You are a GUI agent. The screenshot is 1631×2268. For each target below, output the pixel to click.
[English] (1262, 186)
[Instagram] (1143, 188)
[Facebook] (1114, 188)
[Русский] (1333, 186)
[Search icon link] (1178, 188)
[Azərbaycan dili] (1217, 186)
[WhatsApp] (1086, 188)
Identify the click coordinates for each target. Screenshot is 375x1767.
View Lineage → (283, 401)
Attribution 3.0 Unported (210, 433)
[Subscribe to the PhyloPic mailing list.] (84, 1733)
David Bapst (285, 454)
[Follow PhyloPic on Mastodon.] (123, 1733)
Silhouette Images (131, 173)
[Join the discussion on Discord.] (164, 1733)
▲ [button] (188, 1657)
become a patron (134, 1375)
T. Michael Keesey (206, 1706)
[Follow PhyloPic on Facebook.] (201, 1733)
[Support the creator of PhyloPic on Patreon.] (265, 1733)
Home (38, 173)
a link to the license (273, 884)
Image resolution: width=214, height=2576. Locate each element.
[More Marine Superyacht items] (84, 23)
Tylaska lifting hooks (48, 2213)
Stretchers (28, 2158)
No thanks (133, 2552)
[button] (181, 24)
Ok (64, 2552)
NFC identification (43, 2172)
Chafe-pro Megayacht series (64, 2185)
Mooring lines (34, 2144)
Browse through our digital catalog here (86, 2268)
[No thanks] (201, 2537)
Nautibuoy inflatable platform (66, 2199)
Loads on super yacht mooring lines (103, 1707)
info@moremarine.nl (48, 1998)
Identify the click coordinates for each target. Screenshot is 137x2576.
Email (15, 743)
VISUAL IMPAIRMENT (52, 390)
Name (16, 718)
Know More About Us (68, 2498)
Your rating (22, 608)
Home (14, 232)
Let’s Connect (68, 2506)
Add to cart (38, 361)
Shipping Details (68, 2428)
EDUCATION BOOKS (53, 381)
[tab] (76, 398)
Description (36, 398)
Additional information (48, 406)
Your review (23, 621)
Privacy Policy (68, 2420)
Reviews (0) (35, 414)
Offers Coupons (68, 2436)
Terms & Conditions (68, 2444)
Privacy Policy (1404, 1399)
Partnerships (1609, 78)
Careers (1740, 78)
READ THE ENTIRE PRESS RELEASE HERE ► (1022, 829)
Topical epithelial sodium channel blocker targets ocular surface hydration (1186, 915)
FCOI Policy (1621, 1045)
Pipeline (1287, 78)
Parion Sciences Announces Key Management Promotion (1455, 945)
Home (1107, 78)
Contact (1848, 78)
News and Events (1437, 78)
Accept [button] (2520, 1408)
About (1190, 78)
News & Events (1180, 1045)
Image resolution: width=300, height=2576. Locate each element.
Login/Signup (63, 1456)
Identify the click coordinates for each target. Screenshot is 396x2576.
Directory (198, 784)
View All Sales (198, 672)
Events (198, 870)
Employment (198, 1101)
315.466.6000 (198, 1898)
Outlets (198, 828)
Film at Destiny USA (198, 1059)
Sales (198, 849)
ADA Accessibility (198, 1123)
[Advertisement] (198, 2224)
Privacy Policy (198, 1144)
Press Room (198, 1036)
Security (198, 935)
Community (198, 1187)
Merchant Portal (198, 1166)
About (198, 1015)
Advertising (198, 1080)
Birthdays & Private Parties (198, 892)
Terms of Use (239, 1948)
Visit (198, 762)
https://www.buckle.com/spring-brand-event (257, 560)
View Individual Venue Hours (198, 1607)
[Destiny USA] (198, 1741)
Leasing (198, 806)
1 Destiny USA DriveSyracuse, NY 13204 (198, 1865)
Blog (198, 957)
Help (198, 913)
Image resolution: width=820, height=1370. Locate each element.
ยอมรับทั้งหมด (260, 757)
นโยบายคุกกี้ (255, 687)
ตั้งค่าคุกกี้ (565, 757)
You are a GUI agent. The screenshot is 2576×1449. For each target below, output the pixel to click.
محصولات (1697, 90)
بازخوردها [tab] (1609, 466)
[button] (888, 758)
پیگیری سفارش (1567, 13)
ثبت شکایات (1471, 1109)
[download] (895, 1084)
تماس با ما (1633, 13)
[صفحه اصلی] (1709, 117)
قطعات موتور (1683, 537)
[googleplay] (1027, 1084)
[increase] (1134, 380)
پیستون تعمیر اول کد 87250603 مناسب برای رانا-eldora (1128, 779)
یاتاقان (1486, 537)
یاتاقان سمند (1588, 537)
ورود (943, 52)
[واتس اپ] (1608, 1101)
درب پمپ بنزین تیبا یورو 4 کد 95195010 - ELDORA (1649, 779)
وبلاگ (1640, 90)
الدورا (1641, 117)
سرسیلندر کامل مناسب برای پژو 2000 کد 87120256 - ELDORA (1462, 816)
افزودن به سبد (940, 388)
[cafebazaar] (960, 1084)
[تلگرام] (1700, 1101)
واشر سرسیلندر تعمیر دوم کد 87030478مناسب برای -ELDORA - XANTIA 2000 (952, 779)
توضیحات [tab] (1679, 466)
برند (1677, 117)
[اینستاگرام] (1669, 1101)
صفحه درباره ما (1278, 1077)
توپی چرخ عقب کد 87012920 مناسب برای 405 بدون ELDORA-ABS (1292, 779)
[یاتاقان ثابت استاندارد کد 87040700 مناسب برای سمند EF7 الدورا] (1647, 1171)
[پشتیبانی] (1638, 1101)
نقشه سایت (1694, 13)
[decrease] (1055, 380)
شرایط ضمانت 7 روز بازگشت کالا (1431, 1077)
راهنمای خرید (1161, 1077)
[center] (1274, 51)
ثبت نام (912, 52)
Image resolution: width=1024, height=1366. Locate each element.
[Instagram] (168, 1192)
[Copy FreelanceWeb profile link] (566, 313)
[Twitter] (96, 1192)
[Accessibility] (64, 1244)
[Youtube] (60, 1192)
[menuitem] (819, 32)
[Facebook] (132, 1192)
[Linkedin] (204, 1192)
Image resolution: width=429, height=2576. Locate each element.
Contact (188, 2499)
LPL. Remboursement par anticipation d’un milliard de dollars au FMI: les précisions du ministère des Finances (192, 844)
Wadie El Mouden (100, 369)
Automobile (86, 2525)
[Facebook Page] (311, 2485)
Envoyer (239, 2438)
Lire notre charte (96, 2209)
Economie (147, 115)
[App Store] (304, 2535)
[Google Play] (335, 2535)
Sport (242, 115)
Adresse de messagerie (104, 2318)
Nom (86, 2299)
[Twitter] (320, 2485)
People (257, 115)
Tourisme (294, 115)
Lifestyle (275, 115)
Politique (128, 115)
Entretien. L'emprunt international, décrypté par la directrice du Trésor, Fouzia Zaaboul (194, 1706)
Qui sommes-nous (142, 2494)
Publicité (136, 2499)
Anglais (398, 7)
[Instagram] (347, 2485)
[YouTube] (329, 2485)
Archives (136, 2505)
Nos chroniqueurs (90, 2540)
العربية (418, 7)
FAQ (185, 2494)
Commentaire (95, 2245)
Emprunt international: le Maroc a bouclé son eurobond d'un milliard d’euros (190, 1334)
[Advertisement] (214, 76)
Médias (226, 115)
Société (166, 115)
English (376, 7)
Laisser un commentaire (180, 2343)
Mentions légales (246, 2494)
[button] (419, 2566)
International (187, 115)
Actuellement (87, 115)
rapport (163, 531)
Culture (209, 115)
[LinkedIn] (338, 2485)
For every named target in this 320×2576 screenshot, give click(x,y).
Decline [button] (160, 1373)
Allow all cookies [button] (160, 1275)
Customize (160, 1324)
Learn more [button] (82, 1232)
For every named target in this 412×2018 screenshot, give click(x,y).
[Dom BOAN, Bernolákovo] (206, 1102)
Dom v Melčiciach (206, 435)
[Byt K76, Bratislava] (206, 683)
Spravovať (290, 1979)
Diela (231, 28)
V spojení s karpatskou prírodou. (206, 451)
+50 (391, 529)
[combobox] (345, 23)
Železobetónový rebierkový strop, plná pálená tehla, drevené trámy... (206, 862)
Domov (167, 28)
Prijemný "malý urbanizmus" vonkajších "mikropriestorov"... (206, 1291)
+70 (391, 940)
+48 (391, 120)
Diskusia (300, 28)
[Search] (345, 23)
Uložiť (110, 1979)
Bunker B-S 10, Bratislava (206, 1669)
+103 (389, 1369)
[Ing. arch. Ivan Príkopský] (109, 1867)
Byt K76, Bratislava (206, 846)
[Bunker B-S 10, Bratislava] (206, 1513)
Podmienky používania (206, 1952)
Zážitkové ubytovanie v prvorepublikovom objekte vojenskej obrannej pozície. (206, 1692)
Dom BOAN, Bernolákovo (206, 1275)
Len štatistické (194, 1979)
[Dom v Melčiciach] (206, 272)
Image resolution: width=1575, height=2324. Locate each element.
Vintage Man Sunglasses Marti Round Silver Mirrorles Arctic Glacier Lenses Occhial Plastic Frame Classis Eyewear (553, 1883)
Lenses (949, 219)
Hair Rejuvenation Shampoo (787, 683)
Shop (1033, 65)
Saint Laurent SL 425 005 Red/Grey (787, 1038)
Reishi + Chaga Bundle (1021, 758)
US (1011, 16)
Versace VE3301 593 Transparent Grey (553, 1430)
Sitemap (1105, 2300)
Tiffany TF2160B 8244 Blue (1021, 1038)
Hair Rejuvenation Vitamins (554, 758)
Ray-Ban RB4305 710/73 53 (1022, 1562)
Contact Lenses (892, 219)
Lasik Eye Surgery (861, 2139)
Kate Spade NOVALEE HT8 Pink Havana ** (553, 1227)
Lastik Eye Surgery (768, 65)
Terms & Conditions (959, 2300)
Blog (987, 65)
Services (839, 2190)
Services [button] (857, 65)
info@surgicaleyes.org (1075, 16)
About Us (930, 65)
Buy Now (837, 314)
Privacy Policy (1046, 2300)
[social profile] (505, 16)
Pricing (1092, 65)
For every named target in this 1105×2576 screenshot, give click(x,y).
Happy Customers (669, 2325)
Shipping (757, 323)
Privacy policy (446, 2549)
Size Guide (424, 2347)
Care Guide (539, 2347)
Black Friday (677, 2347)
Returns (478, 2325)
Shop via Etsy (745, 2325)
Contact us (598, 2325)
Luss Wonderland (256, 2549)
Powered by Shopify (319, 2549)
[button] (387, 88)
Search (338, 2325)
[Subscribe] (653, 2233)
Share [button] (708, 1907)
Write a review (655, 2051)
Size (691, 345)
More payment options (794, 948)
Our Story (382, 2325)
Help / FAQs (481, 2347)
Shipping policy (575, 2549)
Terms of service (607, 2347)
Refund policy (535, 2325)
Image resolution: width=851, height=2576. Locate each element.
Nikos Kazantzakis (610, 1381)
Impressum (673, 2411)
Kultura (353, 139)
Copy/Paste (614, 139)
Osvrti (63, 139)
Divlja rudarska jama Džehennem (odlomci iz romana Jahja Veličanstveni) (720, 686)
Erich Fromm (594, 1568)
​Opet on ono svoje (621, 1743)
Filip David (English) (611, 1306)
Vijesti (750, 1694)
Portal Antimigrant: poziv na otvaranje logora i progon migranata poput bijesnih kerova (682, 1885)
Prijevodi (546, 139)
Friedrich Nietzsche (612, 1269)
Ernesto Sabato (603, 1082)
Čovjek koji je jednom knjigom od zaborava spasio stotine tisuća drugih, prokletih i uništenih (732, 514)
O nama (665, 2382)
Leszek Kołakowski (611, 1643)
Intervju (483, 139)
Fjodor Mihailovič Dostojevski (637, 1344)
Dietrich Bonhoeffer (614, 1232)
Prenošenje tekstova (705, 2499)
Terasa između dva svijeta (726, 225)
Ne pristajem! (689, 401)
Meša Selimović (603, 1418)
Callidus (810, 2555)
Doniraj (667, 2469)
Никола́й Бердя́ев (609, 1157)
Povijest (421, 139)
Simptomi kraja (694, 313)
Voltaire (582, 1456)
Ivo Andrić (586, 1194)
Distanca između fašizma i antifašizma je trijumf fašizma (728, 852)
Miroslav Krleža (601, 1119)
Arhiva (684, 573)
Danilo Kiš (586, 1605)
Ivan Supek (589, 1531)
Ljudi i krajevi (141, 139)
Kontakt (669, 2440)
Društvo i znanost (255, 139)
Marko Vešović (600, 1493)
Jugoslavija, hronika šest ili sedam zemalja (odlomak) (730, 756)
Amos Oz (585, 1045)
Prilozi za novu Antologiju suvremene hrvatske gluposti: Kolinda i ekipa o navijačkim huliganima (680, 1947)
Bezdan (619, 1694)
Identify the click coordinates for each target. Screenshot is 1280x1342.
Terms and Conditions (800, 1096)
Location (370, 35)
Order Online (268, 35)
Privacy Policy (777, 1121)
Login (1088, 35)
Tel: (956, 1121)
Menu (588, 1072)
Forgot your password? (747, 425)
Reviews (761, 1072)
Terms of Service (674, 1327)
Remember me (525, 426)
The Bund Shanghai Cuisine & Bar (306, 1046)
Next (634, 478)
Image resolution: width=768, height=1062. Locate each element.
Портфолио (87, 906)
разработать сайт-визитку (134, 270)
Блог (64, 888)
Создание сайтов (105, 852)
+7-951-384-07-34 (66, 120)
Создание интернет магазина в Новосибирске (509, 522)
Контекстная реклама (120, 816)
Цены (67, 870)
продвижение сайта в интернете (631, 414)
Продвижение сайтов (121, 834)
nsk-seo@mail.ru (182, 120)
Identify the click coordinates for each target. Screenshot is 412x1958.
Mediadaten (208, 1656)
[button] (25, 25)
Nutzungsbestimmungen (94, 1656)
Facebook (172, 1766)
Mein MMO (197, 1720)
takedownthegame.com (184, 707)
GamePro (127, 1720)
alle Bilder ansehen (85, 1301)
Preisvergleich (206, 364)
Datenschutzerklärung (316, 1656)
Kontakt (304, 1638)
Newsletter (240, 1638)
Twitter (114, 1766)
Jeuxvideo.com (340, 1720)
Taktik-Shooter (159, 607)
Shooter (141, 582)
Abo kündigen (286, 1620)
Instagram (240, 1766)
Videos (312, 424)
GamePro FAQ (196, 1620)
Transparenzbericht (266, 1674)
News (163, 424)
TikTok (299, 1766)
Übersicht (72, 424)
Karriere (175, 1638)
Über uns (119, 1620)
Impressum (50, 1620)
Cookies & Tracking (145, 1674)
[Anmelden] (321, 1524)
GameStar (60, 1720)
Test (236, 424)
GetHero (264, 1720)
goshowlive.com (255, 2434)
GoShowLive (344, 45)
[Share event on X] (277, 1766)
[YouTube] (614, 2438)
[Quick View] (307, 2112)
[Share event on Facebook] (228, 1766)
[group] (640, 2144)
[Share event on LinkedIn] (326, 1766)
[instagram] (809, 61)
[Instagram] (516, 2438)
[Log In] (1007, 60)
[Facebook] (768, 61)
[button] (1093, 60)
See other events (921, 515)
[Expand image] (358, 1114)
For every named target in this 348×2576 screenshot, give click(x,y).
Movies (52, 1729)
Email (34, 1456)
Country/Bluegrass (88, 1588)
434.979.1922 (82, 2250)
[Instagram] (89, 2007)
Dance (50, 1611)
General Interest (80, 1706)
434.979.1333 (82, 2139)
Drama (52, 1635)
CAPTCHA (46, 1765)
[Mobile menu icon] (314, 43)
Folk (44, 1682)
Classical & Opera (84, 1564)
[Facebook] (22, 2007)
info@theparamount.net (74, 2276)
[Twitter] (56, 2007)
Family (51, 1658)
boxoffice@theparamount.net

━━━━━━━━

WHAT THE TASK ASKS:
The expected output is each line of the records above that includes the word "Copy".

RESULT FOR THIS TASK:
[Copy FreelanceWeb profile link] (566, 313)
Copy/Paste (614, 139)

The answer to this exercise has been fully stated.